L’EI (entreprise individuelle): le créateur du commerce dirige seul son entreprise. On ne parle pas alors de société. Le patrimoine personnel de l’entrepreneur se fond avec son patrimoine professionnel. En cas de faillite, ses biens privés peuvent donc composer le gage d’éventuels créanciers. Les bénéfices réalisés font partie du revenu du créateur et sont soumis à l’impôt sur le revenu.

L’EIRL (entreprise individuelle à responsabilité limitée) : Le patrimoine personnel et professionnel sont dissociés. Il bénéficie donc d’une protection pour son patrimoine propre. Cependant, cette forme n’est pas la plus indiquée pour réaliser un emprunt car elle prive les créanciers de nombreuses garanties. Vous trouverez plus de renseignements sur la création d’une EIRL dans notre fiche pratique sur la création d’une EIRL.
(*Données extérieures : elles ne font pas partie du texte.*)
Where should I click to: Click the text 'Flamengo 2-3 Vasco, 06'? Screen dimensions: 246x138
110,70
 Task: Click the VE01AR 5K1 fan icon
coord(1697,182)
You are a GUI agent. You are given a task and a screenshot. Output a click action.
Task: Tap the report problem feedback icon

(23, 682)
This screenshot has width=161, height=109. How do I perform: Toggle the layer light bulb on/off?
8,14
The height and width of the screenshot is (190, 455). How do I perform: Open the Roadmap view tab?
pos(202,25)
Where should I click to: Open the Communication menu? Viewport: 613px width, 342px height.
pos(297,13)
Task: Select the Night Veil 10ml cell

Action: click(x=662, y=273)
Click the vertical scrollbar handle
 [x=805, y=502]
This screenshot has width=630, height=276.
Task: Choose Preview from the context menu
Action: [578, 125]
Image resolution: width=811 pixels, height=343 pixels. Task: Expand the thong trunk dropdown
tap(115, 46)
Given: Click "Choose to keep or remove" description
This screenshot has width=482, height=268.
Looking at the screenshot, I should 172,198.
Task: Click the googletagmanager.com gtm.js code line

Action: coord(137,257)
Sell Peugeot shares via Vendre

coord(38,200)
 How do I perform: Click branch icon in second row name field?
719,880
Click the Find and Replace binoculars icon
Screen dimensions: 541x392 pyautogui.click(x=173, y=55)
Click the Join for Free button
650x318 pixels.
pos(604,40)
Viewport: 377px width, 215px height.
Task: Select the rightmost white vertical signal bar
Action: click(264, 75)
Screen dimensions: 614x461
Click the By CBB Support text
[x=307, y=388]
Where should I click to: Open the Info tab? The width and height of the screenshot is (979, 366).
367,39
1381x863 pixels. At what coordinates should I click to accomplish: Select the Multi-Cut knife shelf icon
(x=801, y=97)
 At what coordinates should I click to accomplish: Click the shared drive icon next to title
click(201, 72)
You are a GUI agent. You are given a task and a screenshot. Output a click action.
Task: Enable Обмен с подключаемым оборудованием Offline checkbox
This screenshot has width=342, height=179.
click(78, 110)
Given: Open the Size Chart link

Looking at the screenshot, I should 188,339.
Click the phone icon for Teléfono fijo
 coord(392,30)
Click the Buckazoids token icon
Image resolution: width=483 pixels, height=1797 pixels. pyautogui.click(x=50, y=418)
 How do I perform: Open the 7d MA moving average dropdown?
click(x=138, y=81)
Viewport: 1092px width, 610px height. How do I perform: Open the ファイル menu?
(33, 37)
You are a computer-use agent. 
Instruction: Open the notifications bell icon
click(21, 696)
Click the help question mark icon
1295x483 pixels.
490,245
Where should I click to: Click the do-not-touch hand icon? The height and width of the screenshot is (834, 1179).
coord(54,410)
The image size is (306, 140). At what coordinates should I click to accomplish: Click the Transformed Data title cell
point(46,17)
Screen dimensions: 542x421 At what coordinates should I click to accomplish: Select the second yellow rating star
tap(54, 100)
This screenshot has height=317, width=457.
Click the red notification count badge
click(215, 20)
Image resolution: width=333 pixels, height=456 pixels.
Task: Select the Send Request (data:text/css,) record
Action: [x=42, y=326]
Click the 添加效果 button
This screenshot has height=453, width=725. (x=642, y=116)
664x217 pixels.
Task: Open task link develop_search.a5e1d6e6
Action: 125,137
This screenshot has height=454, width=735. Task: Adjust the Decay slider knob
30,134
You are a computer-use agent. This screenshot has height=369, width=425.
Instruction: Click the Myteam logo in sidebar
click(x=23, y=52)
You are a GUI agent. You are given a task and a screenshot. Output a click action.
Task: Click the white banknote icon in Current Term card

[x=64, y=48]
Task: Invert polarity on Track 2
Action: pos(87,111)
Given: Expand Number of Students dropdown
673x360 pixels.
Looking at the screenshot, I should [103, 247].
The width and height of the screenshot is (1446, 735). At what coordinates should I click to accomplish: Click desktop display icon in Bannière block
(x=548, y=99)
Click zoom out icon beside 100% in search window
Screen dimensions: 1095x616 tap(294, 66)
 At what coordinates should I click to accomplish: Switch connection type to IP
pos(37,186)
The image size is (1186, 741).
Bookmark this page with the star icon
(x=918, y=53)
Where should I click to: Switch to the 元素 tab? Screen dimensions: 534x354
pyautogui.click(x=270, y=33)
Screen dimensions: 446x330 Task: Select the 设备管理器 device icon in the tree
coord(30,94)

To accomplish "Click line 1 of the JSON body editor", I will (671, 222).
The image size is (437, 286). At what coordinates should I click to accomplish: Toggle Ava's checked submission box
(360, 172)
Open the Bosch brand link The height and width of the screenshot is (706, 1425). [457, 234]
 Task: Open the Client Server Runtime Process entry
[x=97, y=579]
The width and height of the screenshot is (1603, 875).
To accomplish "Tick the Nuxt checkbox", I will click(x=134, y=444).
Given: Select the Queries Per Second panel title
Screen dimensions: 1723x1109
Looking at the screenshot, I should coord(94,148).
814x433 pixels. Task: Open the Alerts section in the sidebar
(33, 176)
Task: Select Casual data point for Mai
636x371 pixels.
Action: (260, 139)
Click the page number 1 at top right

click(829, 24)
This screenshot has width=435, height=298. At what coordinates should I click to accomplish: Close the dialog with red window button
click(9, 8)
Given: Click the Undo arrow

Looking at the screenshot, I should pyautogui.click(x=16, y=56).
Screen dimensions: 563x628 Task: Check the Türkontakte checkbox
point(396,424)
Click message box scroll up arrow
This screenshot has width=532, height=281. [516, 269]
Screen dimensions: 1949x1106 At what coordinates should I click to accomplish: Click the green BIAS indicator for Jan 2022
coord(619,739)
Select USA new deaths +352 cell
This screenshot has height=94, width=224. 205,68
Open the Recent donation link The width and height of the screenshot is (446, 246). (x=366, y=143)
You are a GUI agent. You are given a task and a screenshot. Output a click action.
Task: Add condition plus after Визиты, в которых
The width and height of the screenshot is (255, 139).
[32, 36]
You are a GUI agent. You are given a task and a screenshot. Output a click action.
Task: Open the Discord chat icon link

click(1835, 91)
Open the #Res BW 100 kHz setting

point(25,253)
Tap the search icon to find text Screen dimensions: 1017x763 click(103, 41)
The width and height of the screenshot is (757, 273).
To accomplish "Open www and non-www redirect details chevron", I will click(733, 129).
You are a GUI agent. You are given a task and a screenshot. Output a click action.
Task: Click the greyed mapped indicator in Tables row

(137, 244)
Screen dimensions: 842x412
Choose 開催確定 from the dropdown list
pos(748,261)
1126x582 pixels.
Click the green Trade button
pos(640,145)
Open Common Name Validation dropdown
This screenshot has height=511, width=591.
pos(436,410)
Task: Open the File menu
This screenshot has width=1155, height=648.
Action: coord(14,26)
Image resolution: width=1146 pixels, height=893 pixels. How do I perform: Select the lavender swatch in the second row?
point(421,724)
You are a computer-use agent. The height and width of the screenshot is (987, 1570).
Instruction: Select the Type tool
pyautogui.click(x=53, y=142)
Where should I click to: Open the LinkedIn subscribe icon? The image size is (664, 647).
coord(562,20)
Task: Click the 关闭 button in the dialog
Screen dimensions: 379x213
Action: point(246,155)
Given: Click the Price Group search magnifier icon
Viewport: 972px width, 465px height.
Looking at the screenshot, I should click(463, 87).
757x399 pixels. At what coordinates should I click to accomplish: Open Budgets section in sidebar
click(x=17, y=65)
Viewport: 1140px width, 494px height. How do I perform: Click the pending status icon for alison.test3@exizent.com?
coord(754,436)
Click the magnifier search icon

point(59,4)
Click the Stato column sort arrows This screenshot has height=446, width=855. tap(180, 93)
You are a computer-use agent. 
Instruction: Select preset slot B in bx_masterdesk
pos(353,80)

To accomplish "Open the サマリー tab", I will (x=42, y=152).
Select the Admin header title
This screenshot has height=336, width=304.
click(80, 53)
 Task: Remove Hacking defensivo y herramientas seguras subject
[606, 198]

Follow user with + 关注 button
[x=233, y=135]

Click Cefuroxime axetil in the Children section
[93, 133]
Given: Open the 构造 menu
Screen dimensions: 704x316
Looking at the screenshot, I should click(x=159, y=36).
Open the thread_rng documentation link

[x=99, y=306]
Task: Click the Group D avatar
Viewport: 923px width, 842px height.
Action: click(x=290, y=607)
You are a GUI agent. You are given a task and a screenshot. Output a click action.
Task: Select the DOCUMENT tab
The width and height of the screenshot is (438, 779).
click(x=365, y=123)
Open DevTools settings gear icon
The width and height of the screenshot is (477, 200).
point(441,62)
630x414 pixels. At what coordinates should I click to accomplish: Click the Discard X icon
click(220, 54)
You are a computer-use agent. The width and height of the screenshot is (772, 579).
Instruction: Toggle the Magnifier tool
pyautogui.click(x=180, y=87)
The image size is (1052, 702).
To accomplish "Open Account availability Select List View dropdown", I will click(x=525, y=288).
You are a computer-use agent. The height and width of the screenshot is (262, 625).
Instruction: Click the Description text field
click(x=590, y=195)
Le choix du statut juridique de votre activité à des conséquences non négligeables à plusieurs égards : 

  • la lourdeur administrative (vous serez avec certains statuts contraint de tenir une comptabilité) ; 
  • le votre régime de sécurité sociale (régime général ou RSI) ; 
  • l’impact de votre fiscalité (vous serez soumis à l'impôts sur les sociétés ou sur les revenus) ; 
  • votre responsabilité quant aux dettes professionnelles (certaines formes sociales protègeront votre patrimoine personnel en limitant l’assiette des créances à vos apports dans la société). 

 

Une fois rédigés, vos statuts devront être enregistrés au Service des Impôts des Entreprises

Etape 5 : Faire immatriculer votre société de transport

Les formalités d'immatriculation de votre société dépendront de l'activité pratiquée. 

Le transport de personnes est considéré comme une activité artisanale, il faudra donc vous rapprocher du Centre de Formalités des Entreprises (CFE) de la Chambre des Métiers et de l’Artisanat pour immatriculer votre société. 

Le transport de marchandises lui est considéré comme une activité commerciale, ce sera auprès du Centre de Formalité des entreprise (CFE) de la Chambre du Commerce et de l’industrie qu’il faudra vous immatriculer. 

L’immatriculation se déroule comme suit  :

1- Publication de l’annonce de la création de votre société dans un journal d’annonces légales (compter 150 euros).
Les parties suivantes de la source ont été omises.